START DATA FOR THIS EXERCISE

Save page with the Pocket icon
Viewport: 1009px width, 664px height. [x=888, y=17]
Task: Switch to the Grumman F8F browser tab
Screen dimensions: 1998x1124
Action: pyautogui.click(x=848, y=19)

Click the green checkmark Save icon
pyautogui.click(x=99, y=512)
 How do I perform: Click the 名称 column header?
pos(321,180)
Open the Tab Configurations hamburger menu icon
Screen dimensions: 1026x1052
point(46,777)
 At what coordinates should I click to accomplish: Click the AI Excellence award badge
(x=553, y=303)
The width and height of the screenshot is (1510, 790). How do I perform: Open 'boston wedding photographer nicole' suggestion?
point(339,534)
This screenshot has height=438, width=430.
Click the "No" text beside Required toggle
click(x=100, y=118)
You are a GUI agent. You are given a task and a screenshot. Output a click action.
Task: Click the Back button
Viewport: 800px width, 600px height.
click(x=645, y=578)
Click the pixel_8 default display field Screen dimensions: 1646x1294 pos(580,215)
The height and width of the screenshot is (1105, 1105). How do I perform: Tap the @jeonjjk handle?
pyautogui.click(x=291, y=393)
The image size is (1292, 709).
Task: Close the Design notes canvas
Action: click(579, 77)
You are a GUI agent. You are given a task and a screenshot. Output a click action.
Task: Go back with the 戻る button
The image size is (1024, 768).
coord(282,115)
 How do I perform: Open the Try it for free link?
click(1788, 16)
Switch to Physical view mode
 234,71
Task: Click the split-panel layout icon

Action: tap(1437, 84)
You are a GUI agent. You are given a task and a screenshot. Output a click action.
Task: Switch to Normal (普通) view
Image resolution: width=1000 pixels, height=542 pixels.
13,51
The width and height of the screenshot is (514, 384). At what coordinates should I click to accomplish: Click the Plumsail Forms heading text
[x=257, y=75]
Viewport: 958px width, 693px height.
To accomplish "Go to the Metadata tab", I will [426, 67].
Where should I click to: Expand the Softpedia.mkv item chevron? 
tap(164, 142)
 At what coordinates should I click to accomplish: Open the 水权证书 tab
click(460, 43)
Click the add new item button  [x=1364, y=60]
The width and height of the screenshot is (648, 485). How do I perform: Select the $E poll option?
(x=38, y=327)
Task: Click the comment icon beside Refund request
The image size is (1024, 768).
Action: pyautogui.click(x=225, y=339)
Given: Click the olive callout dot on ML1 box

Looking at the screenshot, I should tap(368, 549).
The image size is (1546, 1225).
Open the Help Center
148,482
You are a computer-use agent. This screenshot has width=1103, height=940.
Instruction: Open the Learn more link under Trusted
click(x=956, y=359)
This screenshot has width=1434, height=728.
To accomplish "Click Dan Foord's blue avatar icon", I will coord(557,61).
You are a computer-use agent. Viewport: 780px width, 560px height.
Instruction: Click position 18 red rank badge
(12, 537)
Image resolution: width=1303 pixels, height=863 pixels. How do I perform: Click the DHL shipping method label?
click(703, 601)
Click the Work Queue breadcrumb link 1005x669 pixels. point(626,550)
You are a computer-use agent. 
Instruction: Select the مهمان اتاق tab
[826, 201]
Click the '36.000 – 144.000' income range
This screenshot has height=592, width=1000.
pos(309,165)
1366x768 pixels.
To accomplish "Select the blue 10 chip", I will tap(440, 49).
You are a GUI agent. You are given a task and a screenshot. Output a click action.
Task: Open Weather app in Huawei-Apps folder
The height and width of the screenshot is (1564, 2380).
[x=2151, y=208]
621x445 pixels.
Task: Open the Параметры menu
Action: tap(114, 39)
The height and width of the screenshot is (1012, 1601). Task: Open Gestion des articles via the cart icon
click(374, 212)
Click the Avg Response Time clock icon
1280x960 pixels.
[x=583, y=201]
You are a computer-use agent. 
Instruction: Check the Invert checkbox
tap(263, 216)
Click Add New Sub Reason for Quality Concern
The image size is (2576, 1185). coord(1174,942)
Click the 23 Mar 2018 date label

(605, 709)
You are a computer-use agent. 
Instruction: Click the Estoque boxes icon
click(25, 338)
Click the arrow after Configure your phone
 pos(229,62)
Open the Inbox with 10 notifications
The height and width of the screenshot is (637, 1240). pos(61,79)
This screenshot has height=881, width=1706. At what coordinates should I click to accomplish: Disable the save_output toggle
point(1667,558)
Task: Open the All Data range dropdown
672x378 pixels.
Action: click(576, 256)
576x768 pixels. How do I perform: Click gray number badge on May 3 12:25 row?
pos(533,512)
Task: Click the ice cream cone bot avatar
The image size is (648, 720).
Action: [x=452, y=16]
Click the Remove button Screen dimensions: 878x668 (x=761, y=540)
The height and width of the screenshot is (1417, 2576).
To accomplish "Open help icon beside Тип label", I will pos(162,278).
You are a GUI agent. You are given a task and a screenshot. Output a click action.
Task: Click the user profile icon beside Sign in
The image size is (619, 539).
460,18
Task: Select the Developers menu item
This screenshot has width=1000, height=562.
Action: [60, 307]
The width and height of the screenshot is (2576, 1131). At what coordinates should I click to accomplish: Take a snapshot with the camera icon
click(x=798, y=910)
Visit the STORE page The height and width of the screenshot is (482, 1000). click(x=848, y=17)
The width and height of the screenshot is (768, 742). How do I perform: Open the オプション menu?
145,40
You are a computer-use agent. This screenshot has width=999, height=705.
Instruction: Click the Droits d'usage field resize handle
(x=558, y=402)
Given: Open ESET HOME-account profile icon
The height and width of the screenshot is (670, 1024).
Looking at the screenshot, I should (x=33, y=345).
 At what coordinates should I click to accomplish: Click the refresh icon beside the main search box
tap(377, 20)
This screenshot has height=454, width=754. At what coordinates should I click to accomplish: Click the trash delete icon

END DATA FOR THIS EXERCISE

--- EXERCISE DIRECTIONS ---
Reprint the listing above line for line, with nothing changed.

--- OUTPUT OF THE EXERCISE ---
Save page with the Pocket icon
Viewport: 1009px width, 664px height. [x=888, y=17]
Task: Switch to the Grumman F8F browser tab
Screen dimensions: 1998x1124
Action: pyautogui.click(x=848, y=19)

Click the green checkmark Save icon
pyautogui.click(x=99, y=512)
 How do I perform: Click the 名称 column header?
pos(321,180)
Open the Tab Configurations hamburger menu icon
Screen dimensions: 1026x1052
point(46,777)
 At what coordinates should I click to accomplish: Click the AI Excellence award badge
(x=553, y=303)
The width and height of the screenshot is (1510, 790). How do I perform: Open 'boston wedding photographer nicole' suggestion?
point(339,534)
This screenshot has height=438, width=430.
Click the "No" text beside Required toggle
click(x=100, y=118)
You are a GUI agent. You are given a task and a screenshot. Output a click action.
Task: Click the Back button
Viewport: 800px width, 600px height.
click(x=645, y=578)
Click the pixel_8 default display field Screen dimensions: 1646x1294 pos(580,215)
The height and width of the screenshot is (1105, 1105). How do I perform: Tap the @jeonjjk handle?
pyautogui.click(x=291, y=393)
The image size is (1292, 709).
Task: Close the Design notes canvas
Action: click(579, 77)
You are a GUI agent. You are given a task and a screenshot. Output a click action.
Task: Go back with the 戻る button
The image size is (1024, 768).
coord(282,115)
 How do I perform: Open the Try it for free link?
click(1788, 16)
Switch to Physical view mode
 234,71
Task: Click the split-panel layout icon

Action: tap(1437, 84)
You are a GUI agent. You are given a task and a screenshot. Output a click action.
Task: Switch to Normal (普通) view
Image resolution: width=1000 pixels, height=542 pixels.
13,51
The width and height of the screenshot is (514, 384). At what coordinates should I click to accomplish: Click the Plumsail Forms heading text
[x=257, y=75]
Viewport: 958px width, 693px height.
To accomplish "Go to the Metadata tab", I will [426, 67].
Where should I click to: Expand the Softpedia.mkv item chevron? 
tap(164, 142)
 At what coordinates should I click to accomplish: Open the 水权证书 tab
click(460, 43)
Click the add new item button  [x=1364, y=60]
The width and height of the screenshot is (648, 485). How do I perform: Select the $E poll option?
(x=38, y=327)
Task: Click the comment icon beside Refund request
The image size is (1024, 768).
Action: pyautogui.click(x=225, y=339)
Given: Click the olive callout dot on ML1 box

Looking at the screenshot, I should tap(368, 549).
The image size is (1546, 1225).
Open the Help Center
148,482
You are a computer-use agent. This screenshot has width=1103, height=940.
Instruction: Open the Learn more link under Trusted
click(x=956, y=359)
This screenshot has width=1434, height=728.
To accomplish "Click Dan Foord's blue avatar icon", I will coord(557,61).
You are a computer-use agent. Viewport: 780px width, 560px height.
Instruction: Click position 18 red rank badge
(12, 537)
Image resolution: width=1303 pixels, height=863 pixels. How do I perform: Click the DHL shipping method label?
click(703, 601)
Click the Work Queue breadcrumb link 1005x669 pixels. point(626,550)
You are a computer-use agent. 
Instruction: Select the مهمان اتاق tab
[826, 201]
Click the '36.000 – 144.000' income range
This screenshot has height=592, width=1000.
pos(309,165)
1366x768 pixels.
To accomplish "Select the blue 10 chip", I will tap(440, 49).
You are a GUI agent. You are given a task and a screenshot. Output a click action.
Task: Open Weather app in Huawei-Apps folder
The height and width of the screenshot is (1564, 2380).
[x=2151, y=208]
621x445 pixels.
Task: Open the Параметры menu
Action: tap(114, 39)
The height and width of the screenshot is (1012, 1601). Task: Open Gestion des articles via the cart icon
click(374, 212)
Click the Avg Response Time clock icon
1280x960 pixels.
[x=583, y=201]
You are a computer-use agent. 
Instruction: Check the Invert checkbox
tap(263, 216)
Click Add New Sub Reason for Quality Concern
The image size is (2576, 1185). coord(1174,942)
Click the 23 Mar 2018 date label

(605, 709)
You are a computer-use agent. 
Instruction: Click the Estoque boxes icon
click(25, 338)
Click the arrow after Configure your phone
 pos(229,62)
Open the Inbox with 10 notifications
The height and width of the screenshot is (637, 1240). pos(61,79)
This screenshot has height=881, width=1706. At what coordinates should I click to accomplish: Disable the save_output toggle
point(1667,558)
Task: Open the All Data range dropdown
672x378 pixels.
Action: click(576, 256)
576x768 pixels. How do I perform: Click gray number badge on May 3 12:25 row?
pos(533,512)
Task: Click the ice cream cone bot avatar
The image size is (648, 720).
Action: [x=452, y=16]
Click the Remove button Screen dimensions: 878x668 (x=761, y=540)
The height and width of the screenshot is (1417, 2576).
To accomplish "Open help icon beside Тип label", I will pos(162,278).
You are a GUI agent. You are given a task and a screenshot. Output a click action.
Task: Click the user profile icon beside Sign in
The image size is (619, 539).
460,18
Task: Select the Developers menu item
This screenshot has width=1000, height=562.
Action: [60, 307]
The width and height of the screenshot is (2576, 1131). At what coordinates should I click to accomplish: Take a snapshot with the camera icon
click(x=798, y=910)
Visit the STORE page The height and width of the screenshot is (482, 1000). click(x=848, y=17)
The width and height of the screenshot is (768, 742). How do I perform: Open the オプション menu?
145,40
You are a computer-use agent. This screenshot has width=999, height=705.
Instruction: Click the Droits d'usage field resize handle
(x=558, y=402)
Given: Open ESET HOME-account profile icon
The height and width of the screenshot is (670, 1024).
Looking at the screenshot, I should (x=33, y=345).
 At what coordinates should I click to accomplish: Click the refresh icon beside the main search box
tap(377, 20)
This screenshot has height=454, width=754. At what coordinates should I click to accomplish: Click the trash delete icon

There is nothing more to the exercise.